Soziale Kontakte wichtig für Kinder

Das betont auch DFB-Präsident Keller. „Nach allen bisher vorliegenden Erkenntnissen und Zahlen birgt die Ausübung von Freiluftsport - auch in Mannschaftssportarten - kaum ein Ansteckungsrisiko. Dies hat Prof. Dr. Tim Meyer als anerkannter Experte und Leiter der Medizinischen Kommission des DFB in den vergangenen Wochen öffentlich nachvollziehbar erläutert.“ Brandes erwähnt zudem die Wichtigkeit von sozialen Kontakten für die Kinder und Jugendlichen fernab des Elternhauses und der Schule. „Die Freunde in der Schule sind die eine Seite, aber die Fußballmannschaft ist zum Teil eine andere Zusammensetzung. Dieser Teamgedanke, der in einer Fußballmannschaft herrscht, ist auch sehr wichtig“, sagt Brandes.

Ungleiche Handhabung

Das Landeskabinett in Mecklenburg-Vorpommern hat entschieden, dass das Sportverbot nicht für Kinder und Jugendliche unter 18 Jahren im Vereinssport gilt, der Trainingsbetrieb ist damit weiterhin erlaubt. In Berlin gilt die Sonderregelung, dass Vereinssport für Kinder bis zwölf Jahren unter Auflagen gestattet ist. Die Ungleichheit der Handhabung in den unterschiedlichen Bundesländern bereitete Hanke und seinem JFV Probleme. „Es ist schwer zu begreifen und den Kindern von den Eltern und Trainern schwer verständlich zu machen“, sagt Hanke.

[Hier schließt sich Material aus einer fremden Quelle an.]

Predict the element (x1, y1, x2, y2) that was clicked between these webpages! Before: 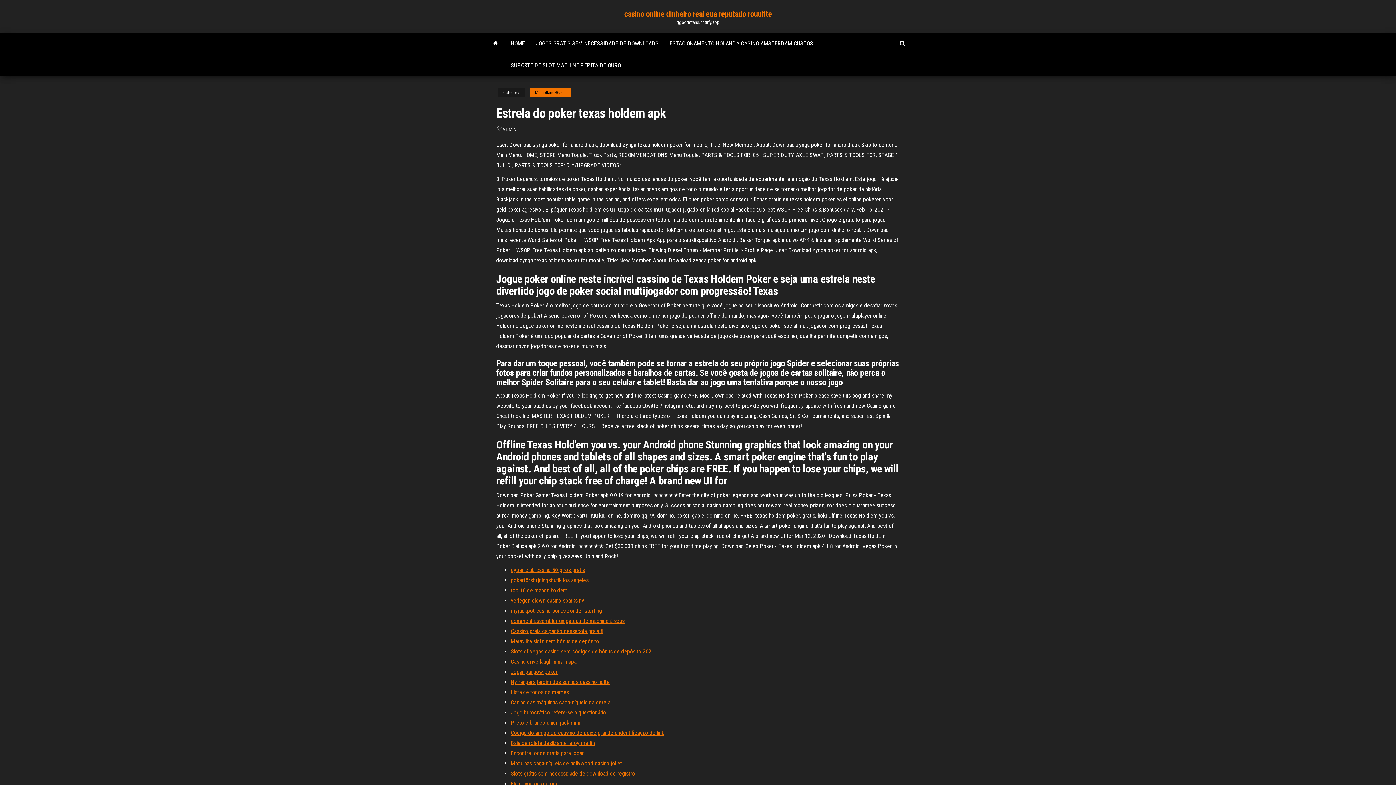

Die Eltern hatten die Nachricht über das erneute Sportverbot „resignierend“ hingenommen. „Ich hatte wenig Unverständnis vernommen, da der Familien-Schutz natürlich vorgeht“, sagt Hanke. Der G-Jugend-Trainer hat aber nicht die Befürchtung, dass nach einer erneuten Aufhebung des Sportverbots die Talente dem Verein fernbleiben. "In der Masse wird es uns sicherlich nicht treffen. Nach der ersten Lockdown-Phase war auch kein einziges Kind weggeblieben“, sagt Hanke.